I planted two pear trees last spring as well. One tree didn’t even live through the summer but the other is doing well. Check out the little tips already growing this spring.
I am so excited now and all fired up for spring. Last year my Mom and I went to our favorite nursery on Mother’s Day. I’m hoping we can make that a tradition and find some great new plants this year. What are looking forward to this spring? How did your plants come through the winter?
This is a little more technical than most of my posts and refers to grain farming. Not sure how many readers raise grain but this is something I learned about that I’d like to share.
So basically, we grow the corn, we take it to the elevator, and then we either sell it right away (if prices are good) or we start to incur storage costs on it and don’t sell it until prices come back up. Supposedly, this is the first year in the last 10 where a farmer didn’t make money by storing grain until after the 1st of the year. Of course that would happen during our first harvest year, why not!?
So since we are beginning field work and need $$$ to buy fertilizer and seed, we really need the money from last year’s corn. Plus, we don’t want to pay to store it much longer. However, prices are still low enough that I’m not convinced they will even cover the cost of growing that corn. So, there is another option available: forward contracting. Basically, we sell the corn today and a check is mailed to us. The check is for the current price ($3.42/bushel) times the # of bushels we have minus any unpaid storage AND minus, in our case, $0.37/bu for this forward contracting option. This storage costs will stop the day we sell. The $0.37 gives us the option to “sell” again in the next 3 months in order to benefit if prices go up.
Say in June prices go up to $4.00. We could “sell” then and get a check for the extra $0.58 x # of bu. We can only do that once and then our “contract” is done. I think. The downside is that if prices don’t go up we would actually lose money. If prices go up $0.37 we would get back what it cost us to have the option but would come out the same as if we had sold outright at today’s current prices.

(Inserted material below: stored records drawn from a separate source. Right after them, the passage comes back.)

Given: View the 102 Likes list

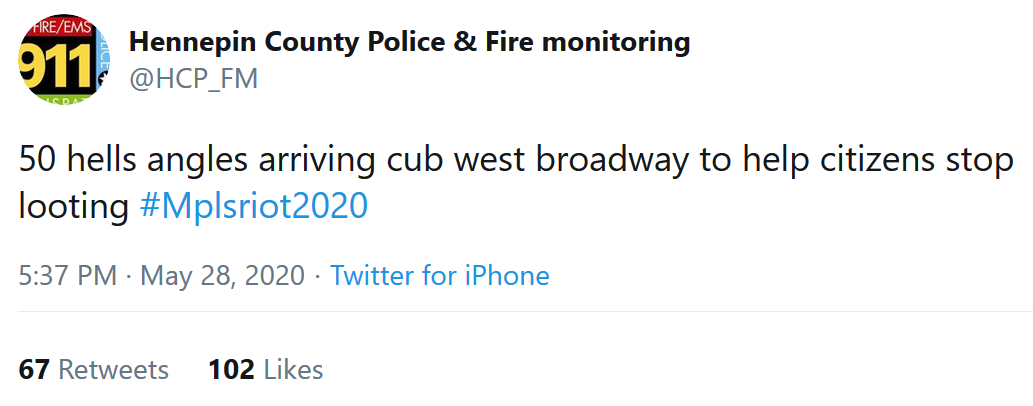Looking at the screenshot, I should point(265,370).
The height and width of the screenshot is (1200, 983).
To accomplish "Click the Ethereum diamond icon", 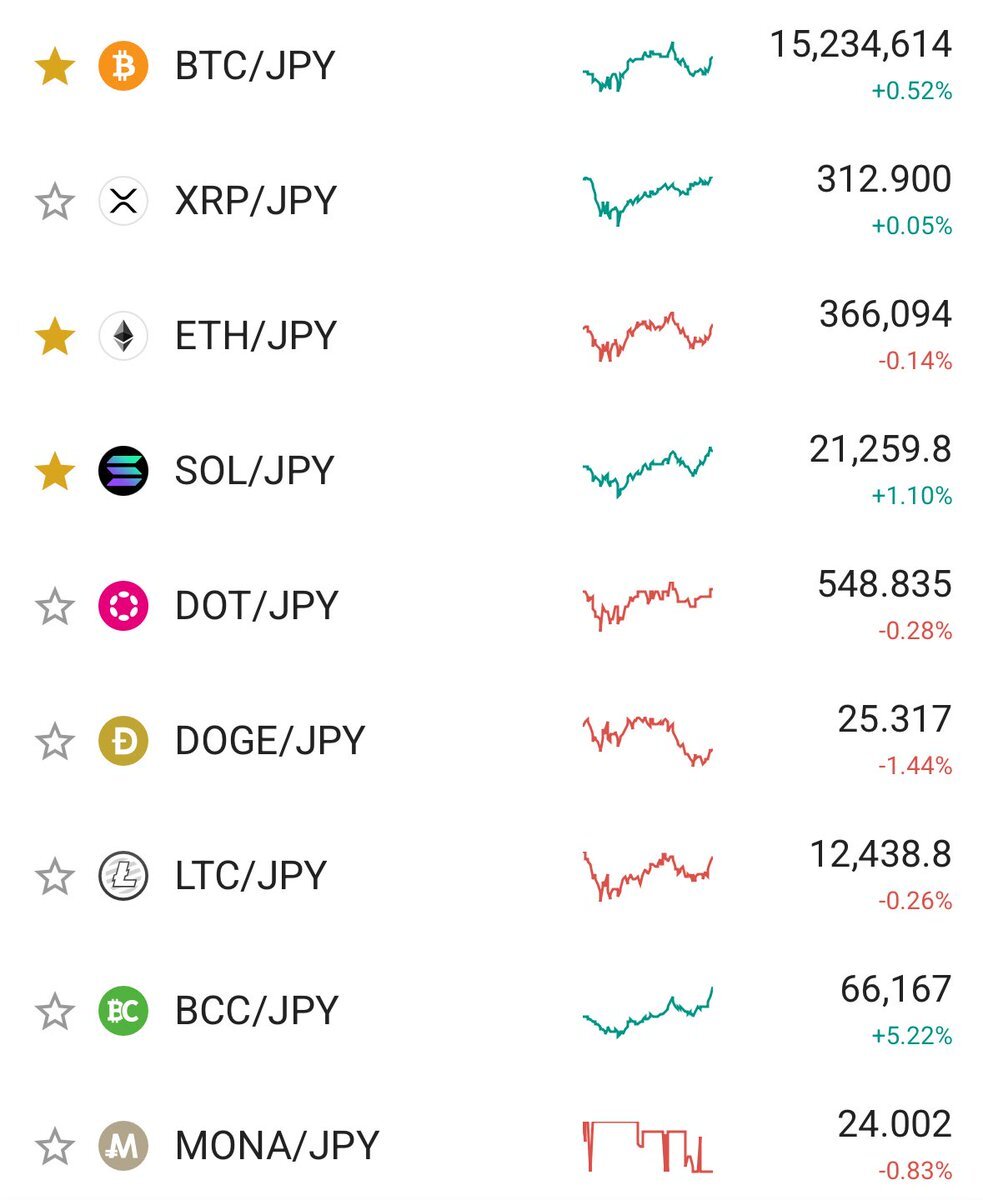I will [123, 336].
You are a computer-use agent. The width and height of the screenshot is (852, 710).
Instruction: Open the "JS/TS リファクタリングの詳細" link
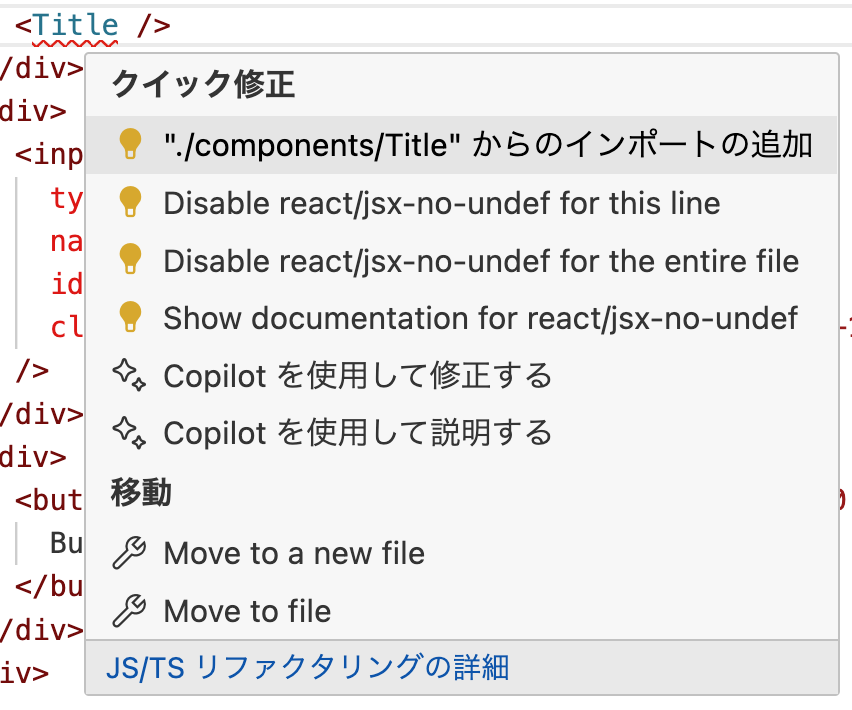[309, 666]
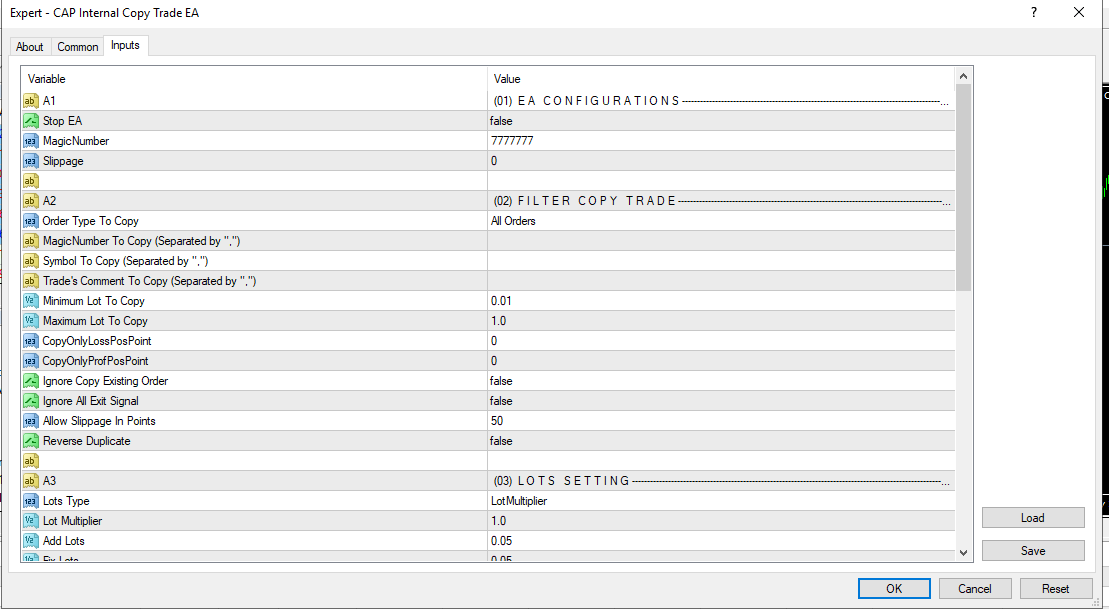This screenshot has width=1109, height=609.
Task: Click the Load button
Action: click(1033, 518)
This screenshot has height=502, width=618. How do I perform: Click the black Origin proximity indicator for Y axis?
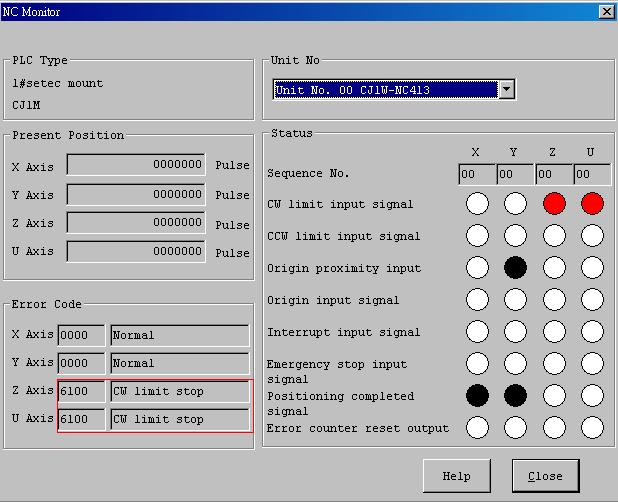point(515,268)
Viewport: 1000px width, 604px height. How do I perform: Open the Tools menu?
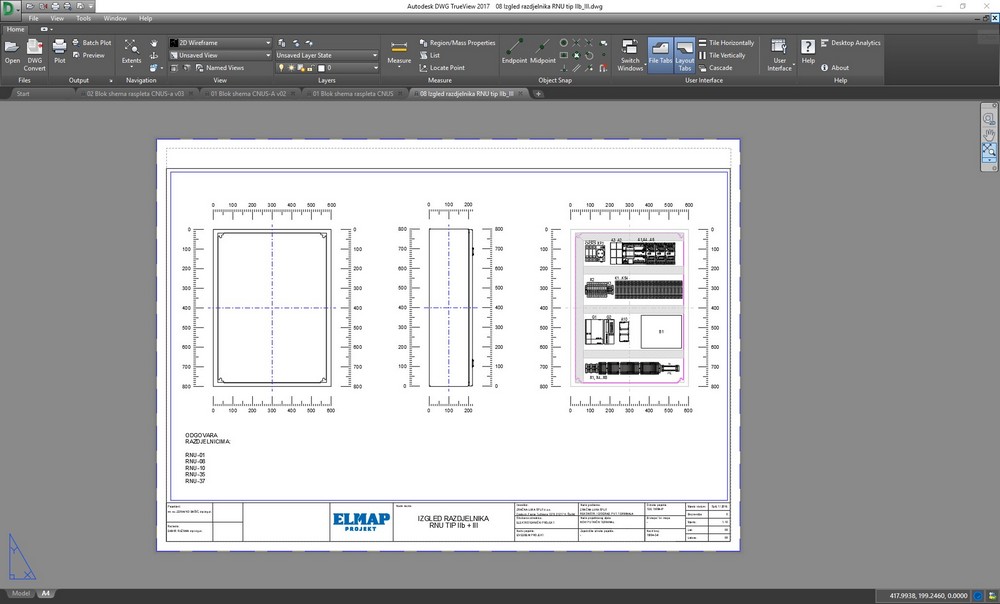[x=83, y=18]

Is this understandable? I know it is a confusing topic, so I thought I’d share what I know. Maybe someone will Google it and find this post. Do you see what crop farming makes me batty!? I hate gambling, and that is what we do in this line of work.
I’m not exactly sure if this was the right time to do it, but I did it. The weather will never be exactly right in Michigan anyway. Here’s what I started on Sunday:
Snapdragons – 9 cells
Baby Dolls – 9 cells
Ping Tung eggplant – 9 cells
Long Purple eggplant – 9 cells
Amish Paste tomatoes – 36 cells
I used equal parts of peat moss, vermiculite, and perlite as a starting mixture. The plastic cells and trays are being reused from last year.
I’ll be starting another batch of tomatoes in a few weeks as well as some other flowers, my herbs, broccoli, and some others I’ve forgotten. Right now I have the tray down by our corn burner to stay warm. This next goal is to get Brian to hang up my new lights so the seedlings can go under there once they sprout. It feels like spring it finally here!